## start Dataset content

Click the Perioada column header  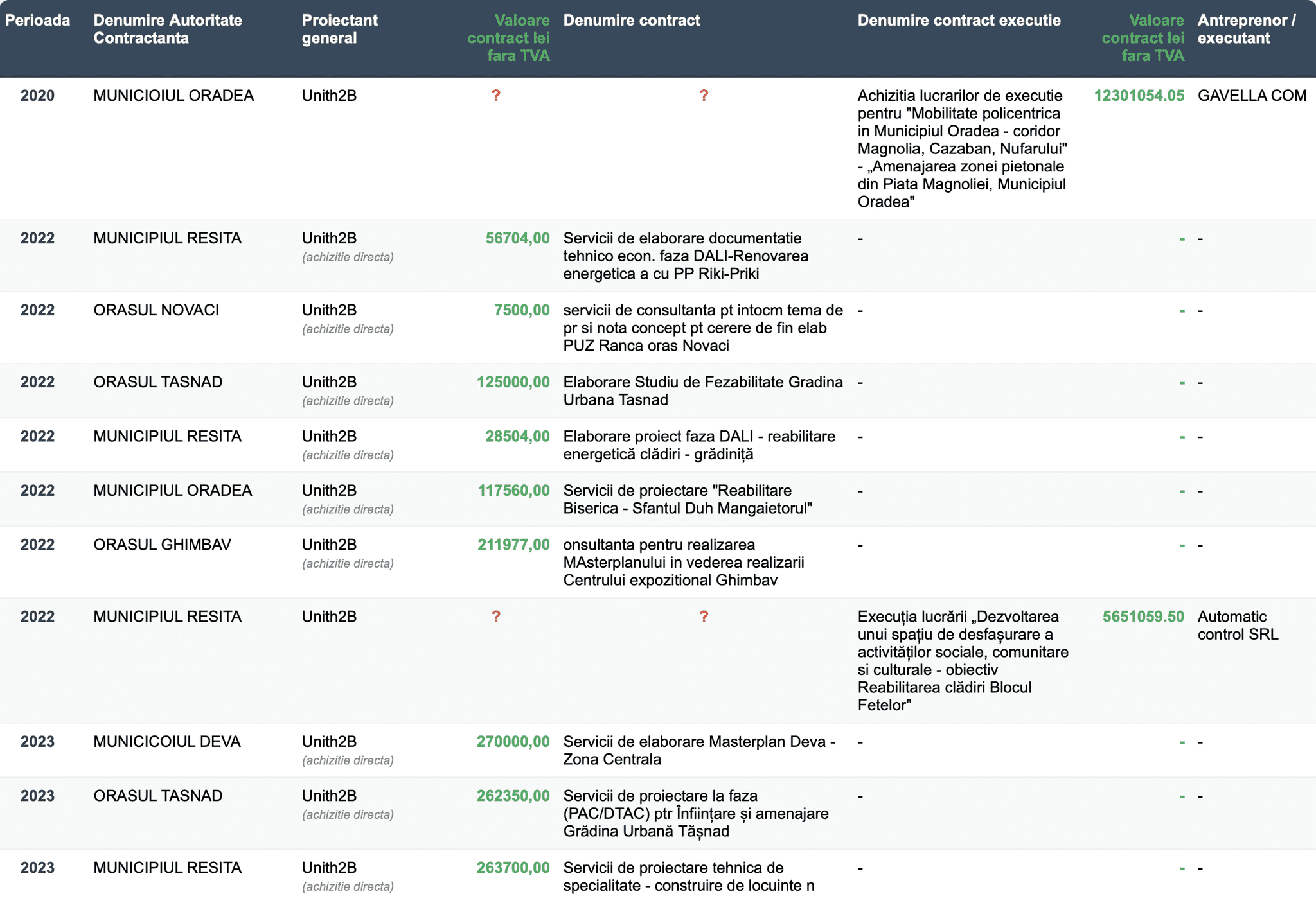pyautogui.click(x=37, y=21)
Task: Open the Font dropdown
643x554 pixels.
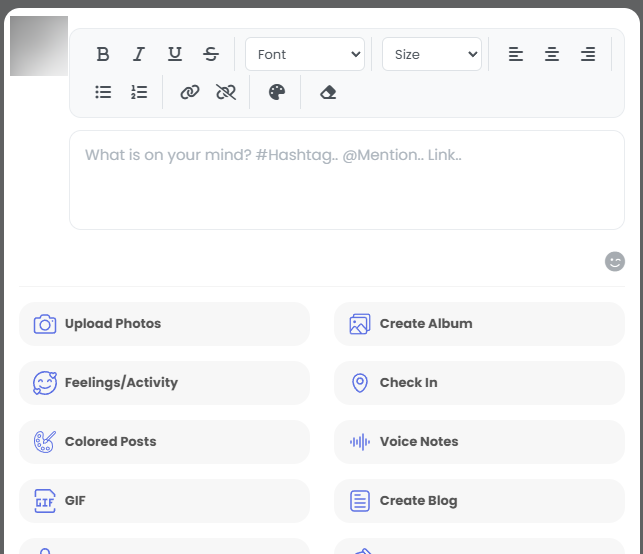Action: pos(305,54)
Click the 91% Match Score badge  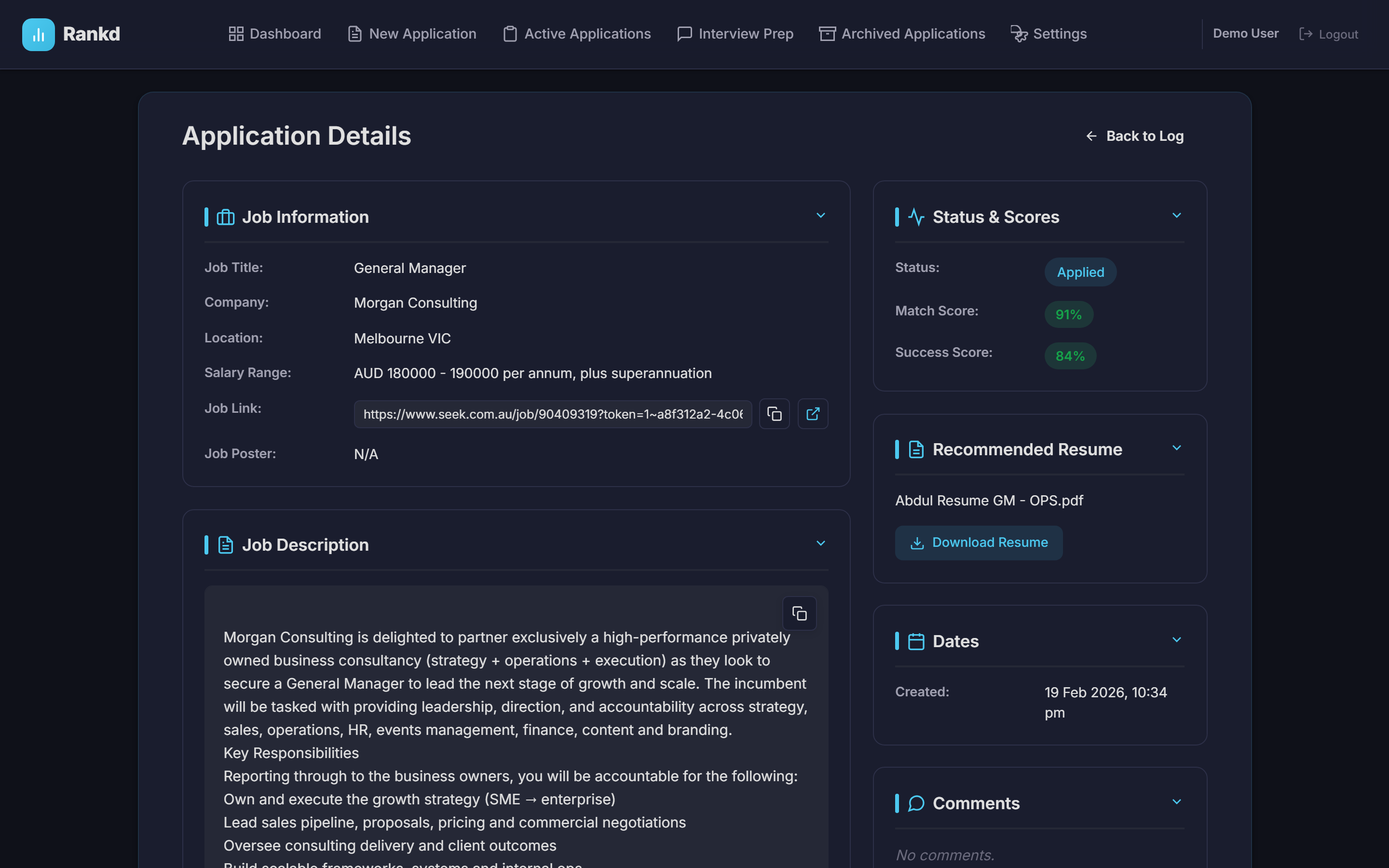[1068, 314]
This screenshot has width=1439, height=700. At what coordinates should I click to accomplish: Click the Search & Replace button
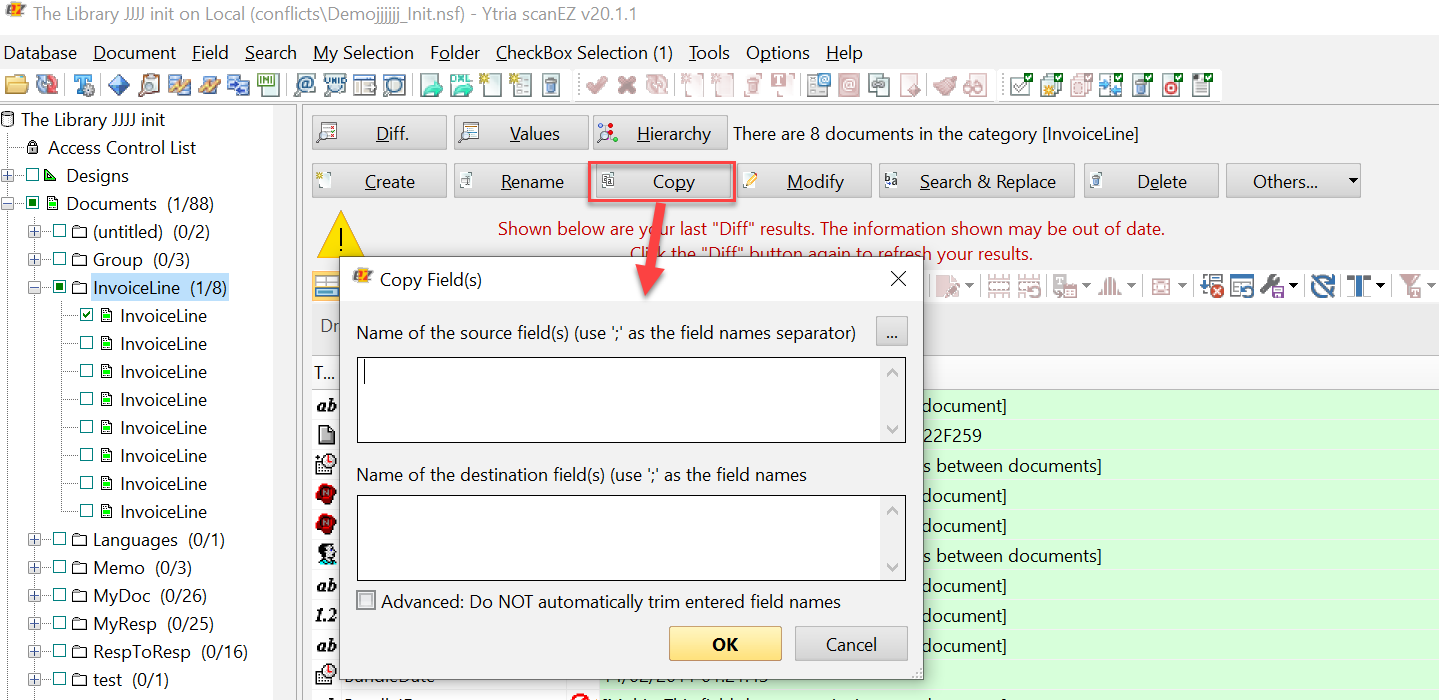976,181

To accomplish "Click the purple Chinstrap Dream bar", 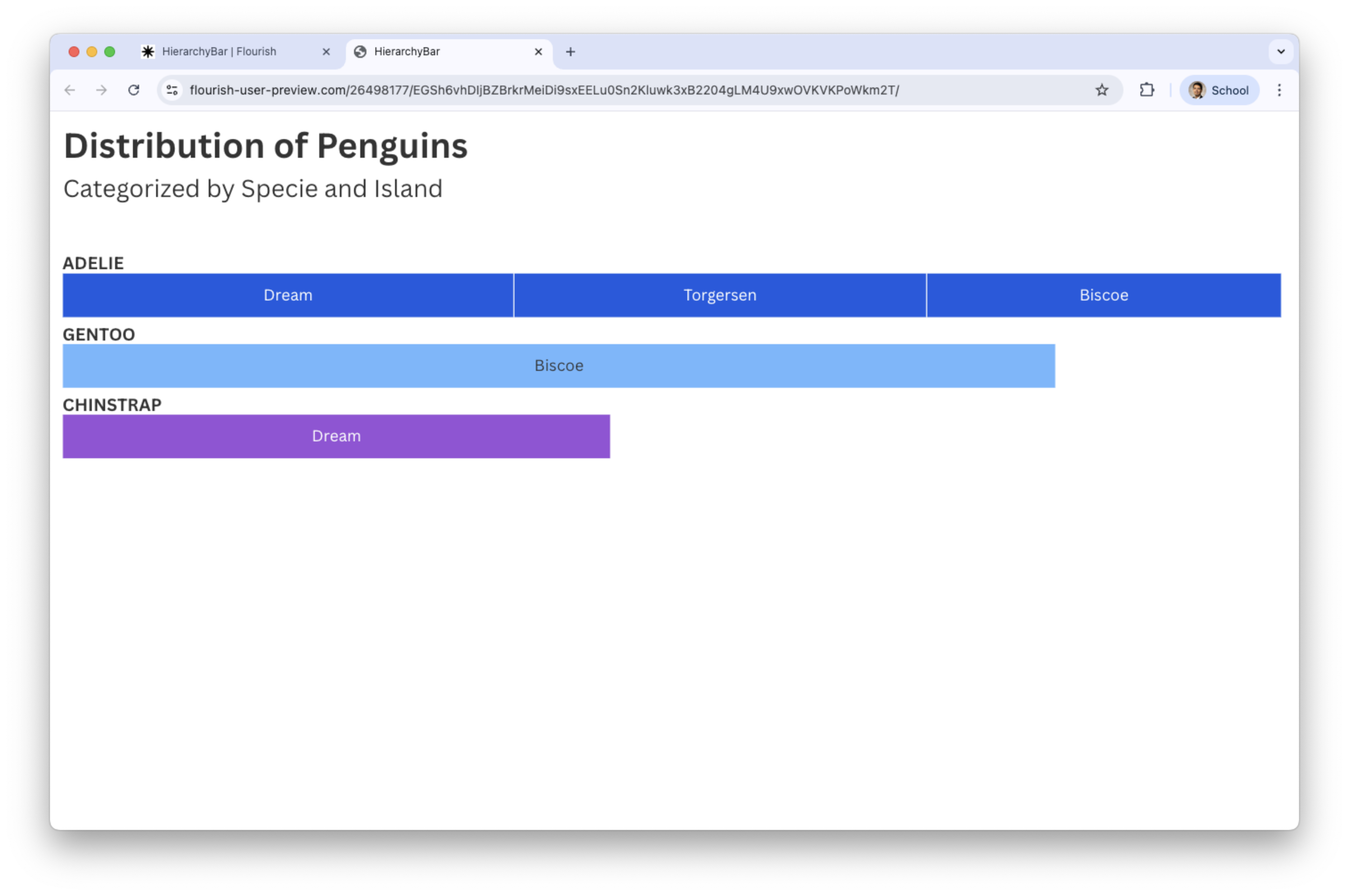I will pyautogui.click(x=336, y=436).
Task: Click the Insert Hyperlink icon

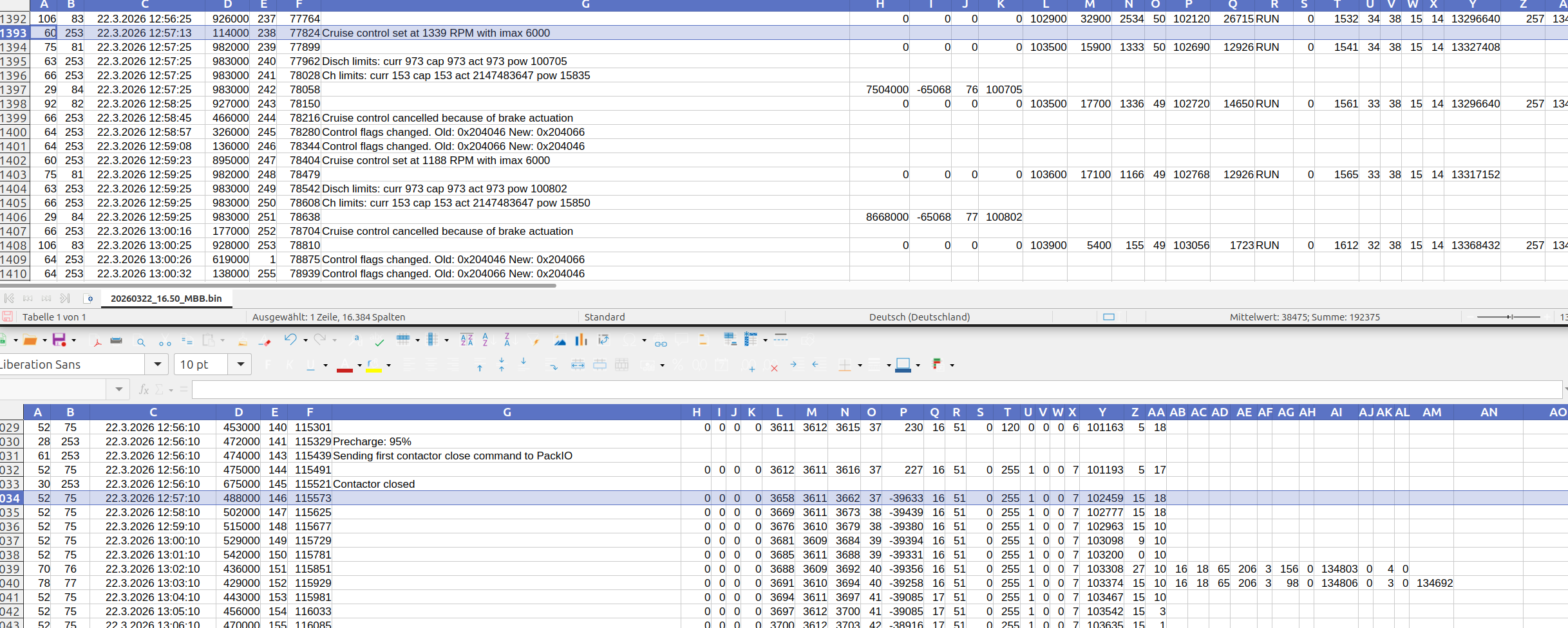Action: coord(661,342)
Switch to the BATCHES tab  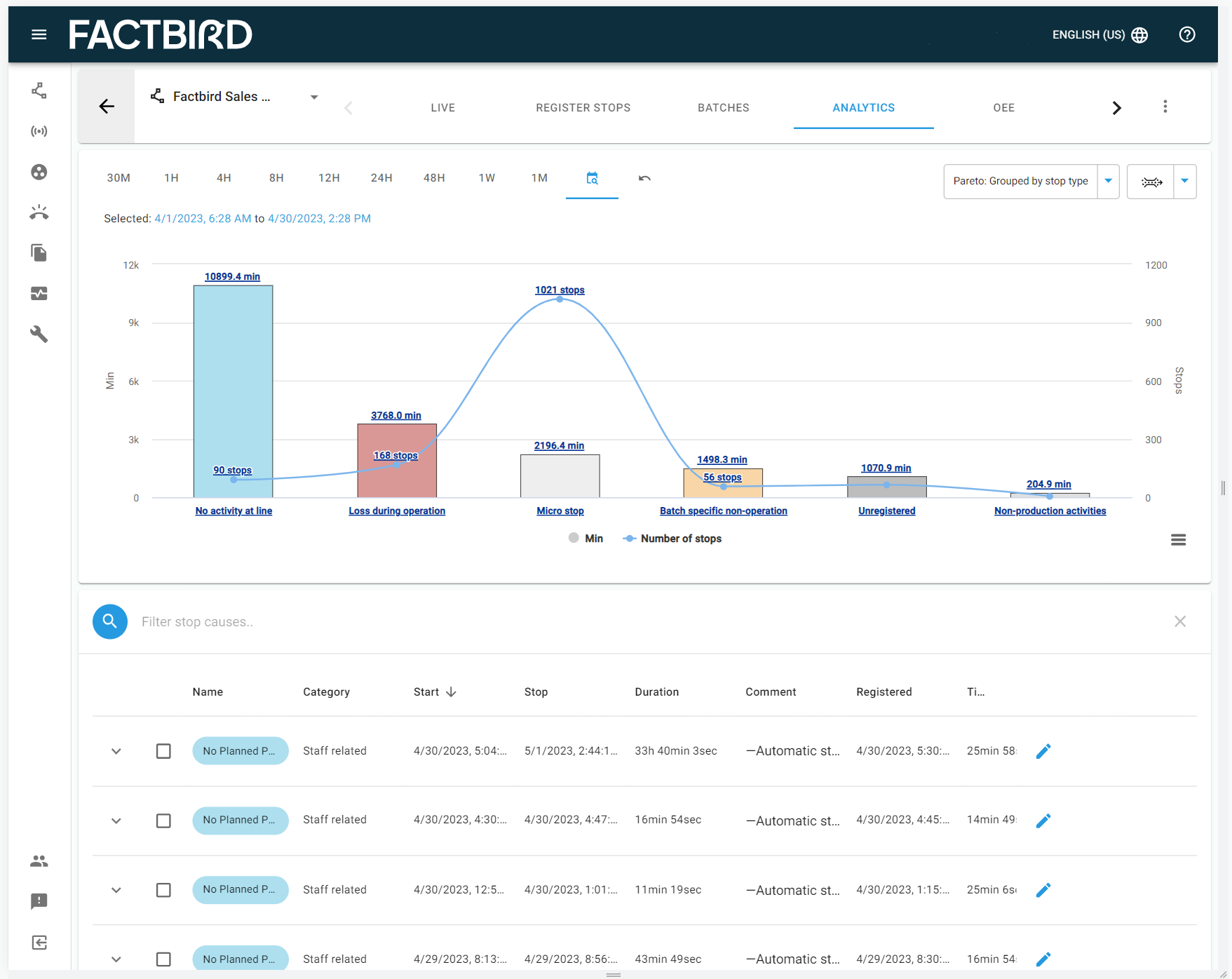tap(723, 107)
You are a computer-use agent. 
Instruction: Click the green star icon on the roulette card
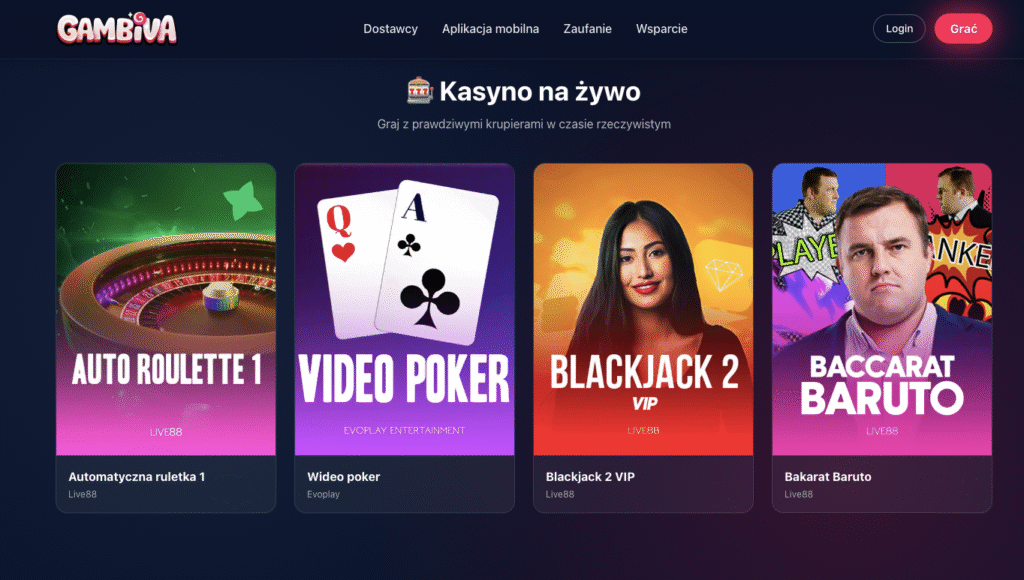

## end Dataset content

### Aim
Return every line above that contains the word "Task", copying each one in full.

### Exercise answer
Task: Open the Font dropdown
Task: Click the Insert Hyperlink icon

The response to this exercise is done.